Exercise brief
Excluding pictures, retype the line with "Given: Open the help icon in the top bar" and each line that follows it to the end of the data below, word for word.

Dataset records
[Start of Attachment]

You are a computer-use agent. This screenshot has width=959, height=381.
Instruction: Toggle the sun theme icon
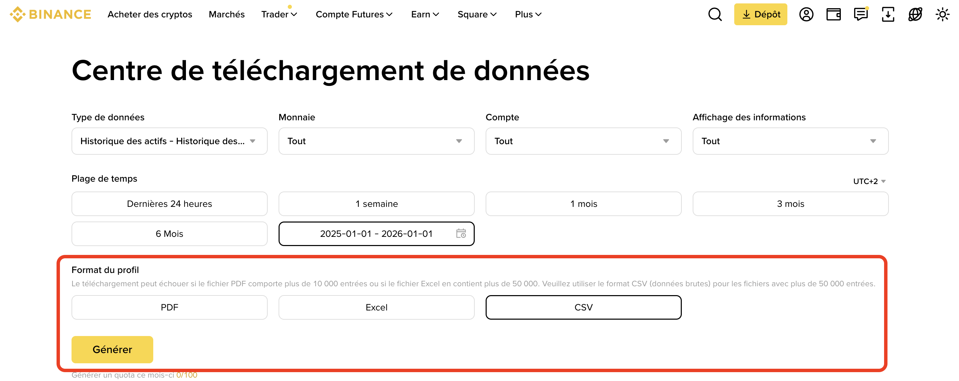coord(942,14)

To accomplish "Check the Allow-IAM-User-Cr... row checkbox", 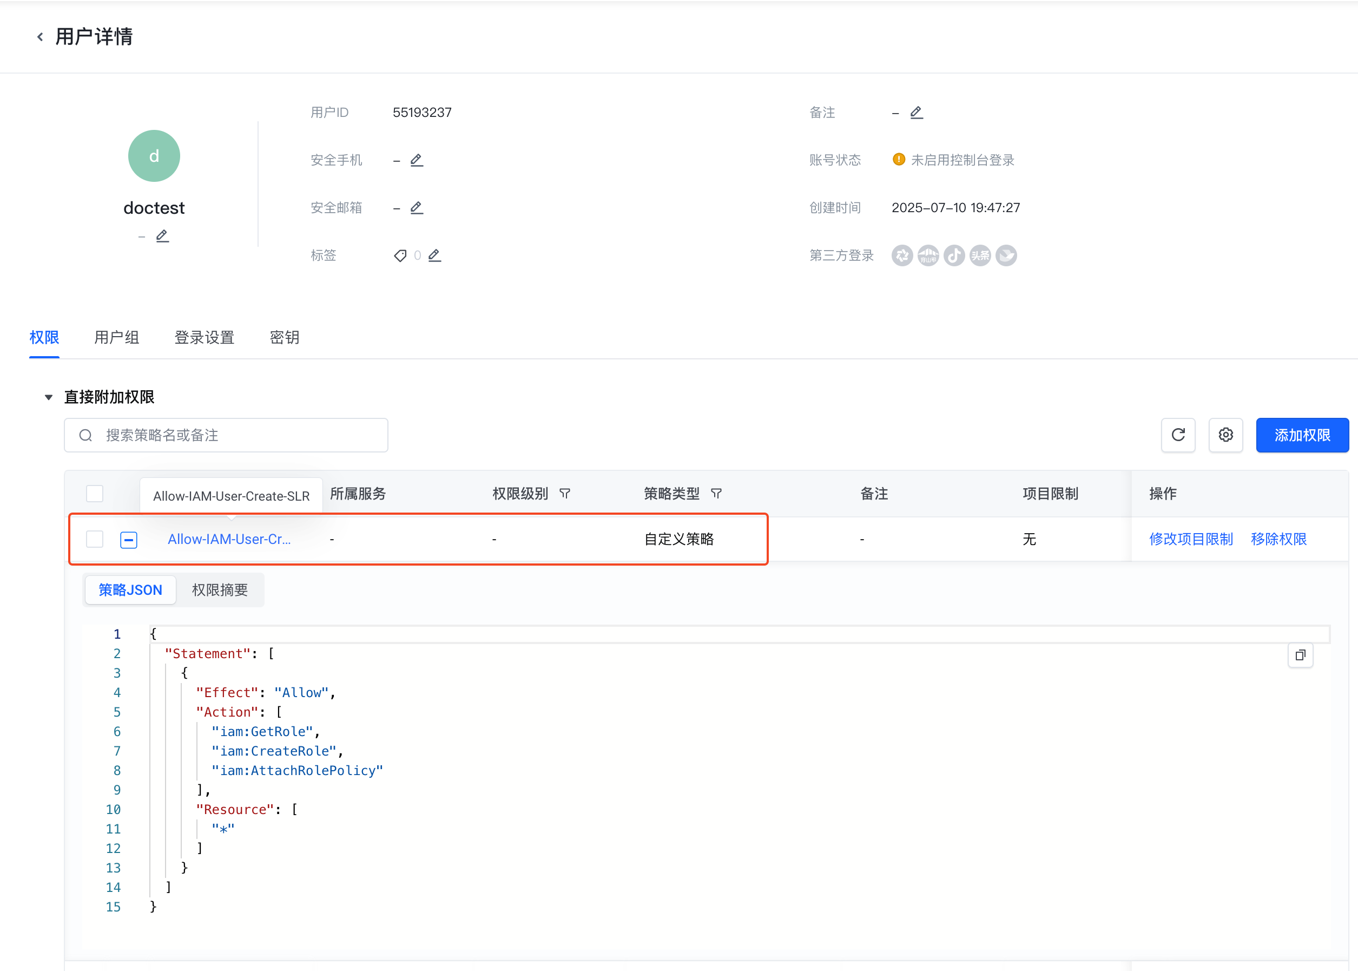I will [x=94, y=539].
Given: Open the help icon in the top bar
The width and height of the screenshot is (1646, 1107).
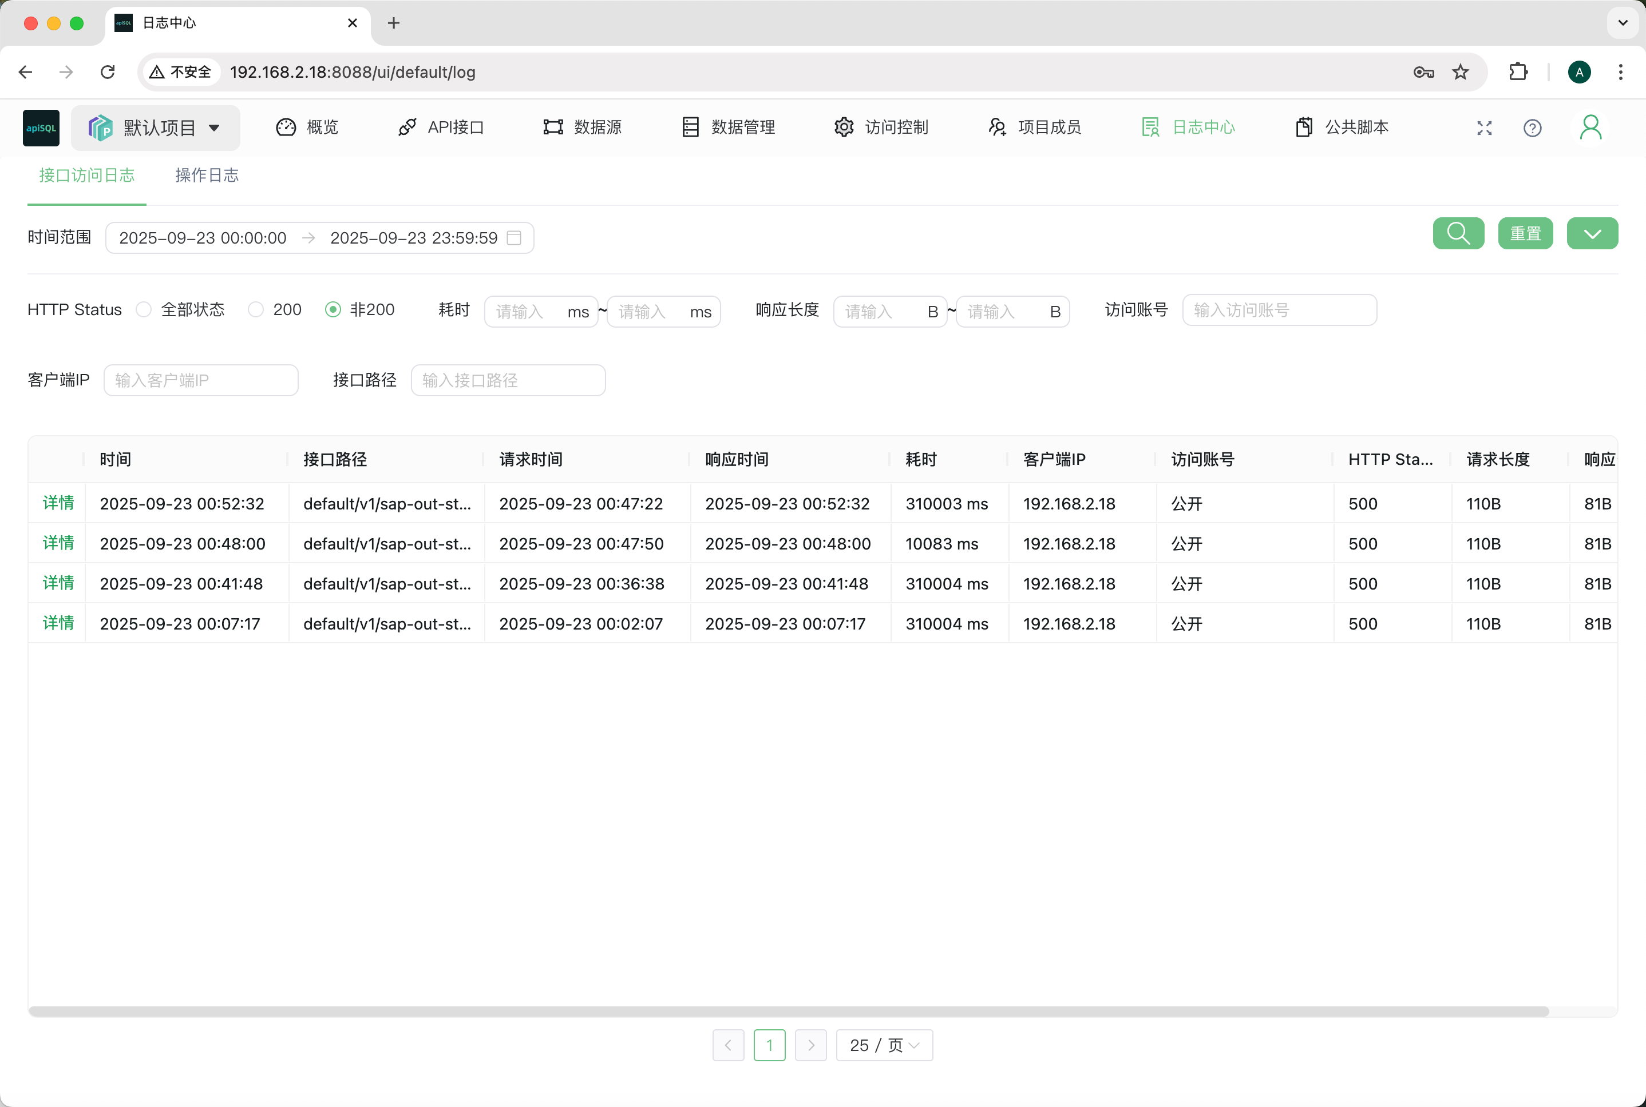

[End of Attachment]

Solution for this problem
Given: Open the help icon in the top bar
The width and height of the screenshot is (1646, 1107).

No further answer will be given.